**Given task**. Copy the listing below line for line, with no changes.

**Given information**.
======

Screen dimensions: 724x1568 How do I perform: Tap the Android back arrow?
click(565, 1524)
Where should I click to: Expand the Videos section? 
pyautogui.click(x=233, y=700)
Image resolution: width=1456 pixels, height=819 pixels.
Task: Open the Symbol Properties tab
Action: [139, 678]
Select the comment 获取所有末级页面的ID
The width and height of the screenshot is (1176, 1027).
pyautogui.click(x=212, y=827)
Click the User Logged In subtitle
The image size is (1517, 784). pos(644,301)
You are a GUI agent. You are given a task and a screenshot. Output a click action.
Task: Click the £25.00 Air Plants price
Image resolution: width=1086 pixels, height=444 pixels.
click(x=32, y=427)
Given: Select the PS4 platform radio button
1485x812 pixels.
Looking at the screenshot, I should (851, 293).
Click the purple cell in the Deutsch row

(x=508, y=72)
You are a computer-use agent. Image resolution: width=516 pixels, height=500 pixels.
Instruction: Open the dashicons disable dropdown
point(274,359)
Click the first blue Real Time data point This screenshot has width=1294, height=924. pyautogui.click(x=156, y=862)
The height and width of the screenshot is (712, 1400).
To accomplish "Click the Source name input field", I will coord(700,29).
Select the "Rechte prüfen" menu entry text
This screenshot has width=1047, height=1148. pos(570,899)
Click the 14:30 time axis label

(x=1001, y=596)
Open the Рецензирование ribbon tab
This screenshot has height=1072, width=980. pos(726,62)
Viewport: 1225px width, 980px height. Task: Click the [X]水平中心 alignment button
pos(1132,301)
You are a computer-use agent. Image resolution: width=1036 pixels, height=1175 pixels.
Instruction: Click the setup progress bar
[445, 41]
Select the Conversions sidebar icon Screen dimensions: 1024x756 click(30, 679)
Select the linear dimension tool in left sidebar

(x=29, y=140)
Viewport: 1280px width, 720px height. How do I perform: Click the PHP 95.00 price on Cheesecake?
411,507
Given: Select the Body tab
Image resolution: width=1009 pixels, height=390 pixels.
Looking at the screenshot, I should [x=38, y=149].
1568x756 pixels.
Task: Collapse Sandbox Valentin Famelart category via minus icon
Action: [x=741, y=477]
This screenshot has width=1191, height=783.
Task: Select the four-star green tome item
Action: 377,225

======

**Output of the exercise**.
Screen dimensions: 724x1568 How do I perform: Tap the Android back arrow?
click(565, 1524)
Where should I click to: Expand the Videos section? 
pyautogui.click(x=233, y=700)
Image resolution: width=1456 pixels, height=819 pixels.
Task: Open the Symbol Properties tab
Action: [139, 678]
Select the comment 获取所有末级页面的ID
The width and height of the screenshot is (1176, 1027).
pyautogui.click(x=212, y=827)
Click the User Logged In subtitle
The image size is (1517, 784). pos(644,301)
You are a GUI agent. You are given a task and a screenshot. Output a click action.
Task: Click the £25.00 Air Plants price
Image resolution: width=1086 pixels, height=444 pixels.
click(x=32, y=427)
Given: Select the PS4 platform radio button
1485x812 pixels.
Looking at the screenshot, I should (851, 293).
Click the purple cell in the Deutsch row

(x=508, y=72)
You are a computer-use agent. Image resolution: width=516 pixels, height=500 pixels.
Instruction: Open the dashicons disable dropdown
point(274,359)
Click the first blue Real Time data point This screenshot has width=1294, height=924. pyautogui.click(x=156, y=862)
The height and width of the screenshot is (712, 1400).
To accomplish "Click the Source name input field", I will coord(700,29).
Select the "Rechte prüfen" menu entry text
This screenshot has width=1047, height=1148. pos(570,899)
Click the 14:30 time axis label

(x=1001, y=596)
Open the Рецензирование ribbon tab
This screenshot has height=1072, width=980. pos(726,62)
Viewport: 1225px width, 980px height. Task: Click the [X]水平中心 alignment button
pos(1132,301)
You are a computer-use agent. Image resolution: width=1036 pixels, height=1175 pixels.
Instruction: Click the setup progress bar
[445, 41]
Select the Conversions sidebar icon Screen dimensions: 1024x756 click(30, 679)
Select the linear dimension tool in left sidebar

(x=29, y=140)
Viewport: 1280px width, 720px height. How do I perform: Click the PHP 95.00 price on Cheesecake?
411,507
Given: Select the Body tab
Image resolution: width=1009 pixels, height=390 pixels.
Looking at the screenshot, I should [x=38, y=149].
1568x756 pixels.
Task: Collapse Sandbox Valentin Famelart category via minus icon
Action: [x=741, y=477]
This screenshot has width=1191, height=783.
Task: Select the four-star green tome item
Action: 377,225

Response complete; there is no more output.